Boards of American corporations have taken a variety of approaches to board leadership, with some boards combining the positions of CEO and chairman and others appointing a separate chairman or designating a “lead” director. No one leadership structure is right for every corporation at all times, and boards of different corporations may reach different conclusions about the leadership structures that are most appropriate for their corporations at any particular point in time.
The board should decide whether to combine or separate the positions of CEO and chairman of the board based on its assessment of what is in the best interests of the corporation and its shareholders based on the corporation’s particular circumstances, and the board should evaluate its leadership structure periodically. In addition, in connection with the CEO succession planning process, the board should consider the appropriate board leadership structure.
Whatever leadership structure a board chooses, independent board leadership is critical to effective corporate governance. To provide independent leadership for the board, the board should consider appointing a lead director (or presiding director with comparable responsibilities) if it combines the positions of CEO and chairman or has a chairman who is not independent. The lead director should be appointed by the independent members of the board and should serve for a period of at least one year. At some corporations the lead director is appointed annually, while at others the lead director serves for a longer term or an indefinite period of time.

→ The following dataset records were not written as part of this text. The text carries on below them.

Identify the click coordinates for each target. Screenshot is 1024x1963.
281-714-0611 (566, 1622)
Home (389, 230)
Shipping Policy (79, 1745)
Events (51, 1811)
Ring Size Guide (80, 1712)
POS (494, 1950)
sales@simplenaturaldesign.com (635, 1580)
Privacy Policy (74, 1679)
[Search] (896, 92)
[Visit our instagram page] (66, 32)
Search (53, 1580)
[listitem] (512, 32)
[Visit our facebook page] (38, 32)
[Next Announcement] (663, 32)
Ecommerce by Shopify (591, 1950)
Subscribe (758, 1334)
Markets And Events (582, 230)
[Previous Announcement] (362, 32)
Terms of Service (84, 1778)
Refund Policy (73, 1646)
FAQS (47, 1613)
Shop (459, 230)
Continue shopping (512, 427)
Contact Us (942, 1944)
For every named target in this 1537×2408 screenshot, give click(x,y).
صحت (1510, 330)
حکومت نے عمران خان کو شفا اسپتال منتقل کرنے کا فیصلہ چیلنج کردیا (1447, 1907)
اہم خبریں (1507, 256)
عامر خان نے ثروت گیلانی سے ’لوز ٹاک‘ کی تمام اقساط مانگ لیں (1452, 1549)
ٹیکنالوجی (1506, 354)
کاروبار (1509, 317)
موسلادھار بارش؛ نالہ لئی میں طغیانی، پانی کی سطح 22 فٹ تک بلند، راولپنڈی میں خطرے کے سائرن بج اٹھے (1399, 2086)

Lead directors perform a range of functions, depending on the needs of the board. One of the primary functions of the lead director is chairing executive sessions of a board’s independent or non-management directors. The lead director should have the authority to call executive sessions, and should coordinate and oversee appropriate follow-up on matters discussed in executive sessions to maximize the effectiveness of these sessions.
Other key functions of the lead director may include chairing board meetings in the absence of the chairman of the board, reviewing and/or approving agendas and schedules for board meetings and information sent to the board, and being available for engagement with long-term shareholders as appropriate. The lead director also may play a key role in overseeing performance evaluations of the CEO and the board, and leading the board in crisis situations. Depending on the responsibilities associated with the position of the lead director or independent chairman, the position may involve substantial responsibility and require a significant time commitment on the part of a director.